• Instructions to follow
Please transcribe the entries that follow exactly as they stand, skipping each picture.
___ Data for this exercise ___
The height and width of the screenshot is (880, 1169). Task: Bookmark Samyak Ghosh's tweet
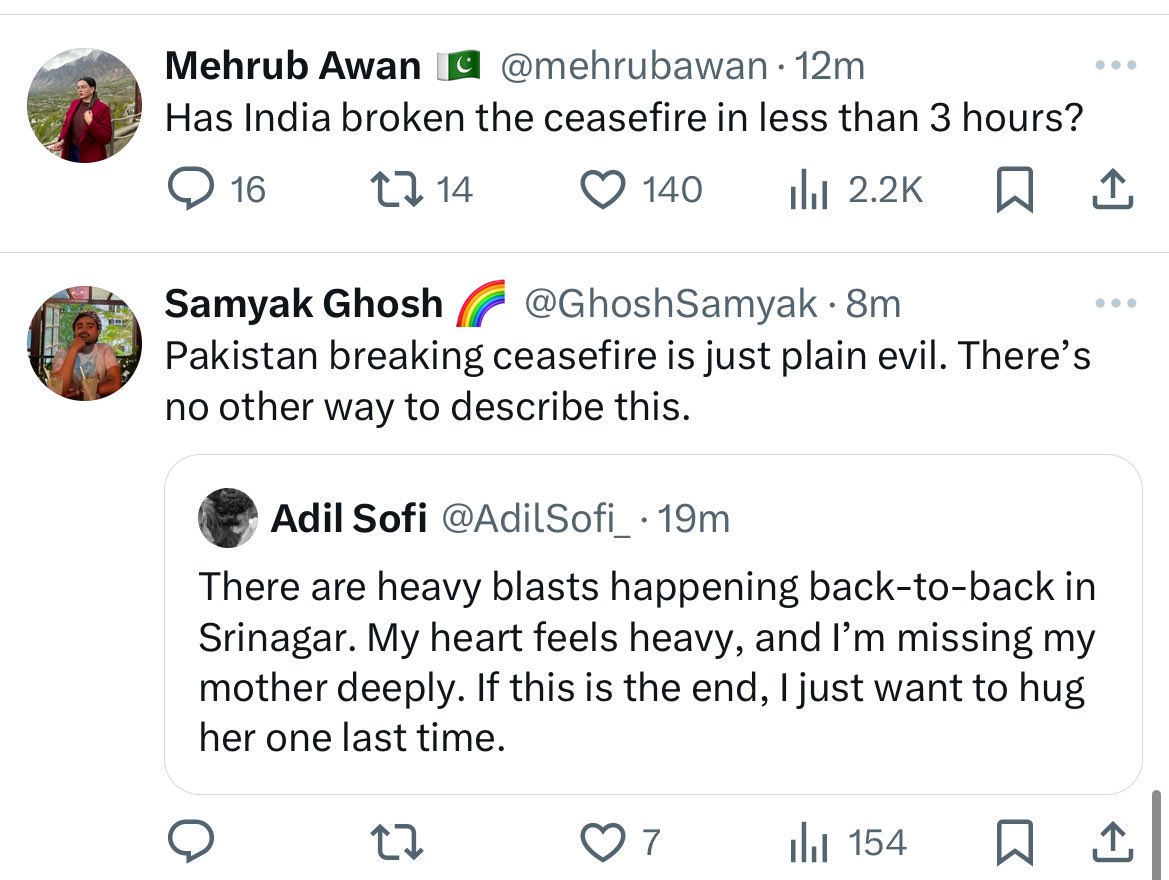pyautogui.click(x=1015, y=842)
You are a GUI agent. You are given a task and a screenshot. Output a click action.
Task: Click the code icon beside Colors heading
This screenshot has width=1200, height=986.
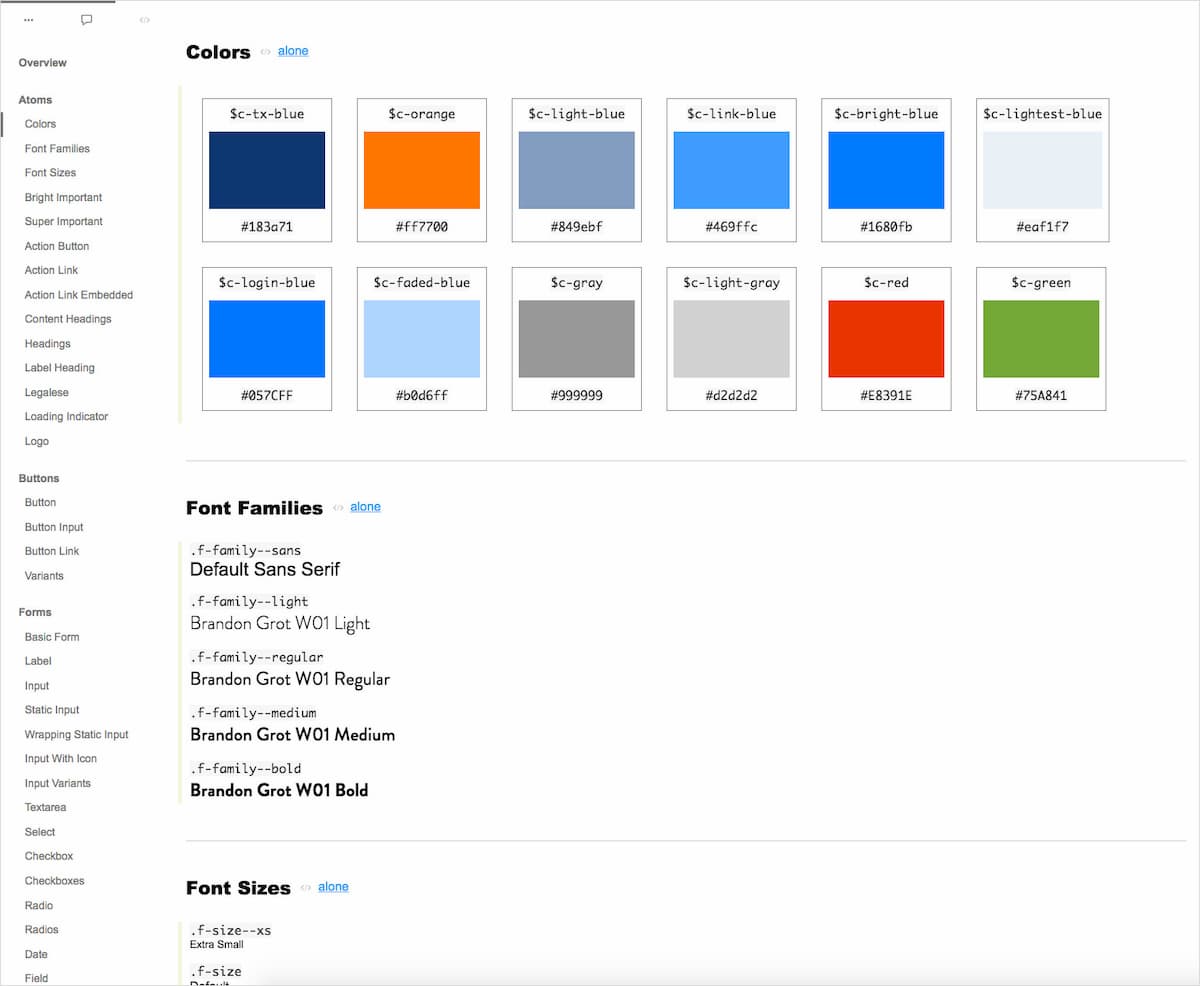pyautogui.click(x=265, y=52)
___
• Expected answer
The height and width of the screenshot is (880, 1169). Task: Bookmark Samyak Ghosh's tweet
pyautogui.click(x=1015, y=842)
You are a GUI agent. You are given a task and a screenshot. Output a click action.
Task: Click the code icon beside Colors heading
This screenshot has width=1200, height=986.
pyautogui.click(x=265, y=52)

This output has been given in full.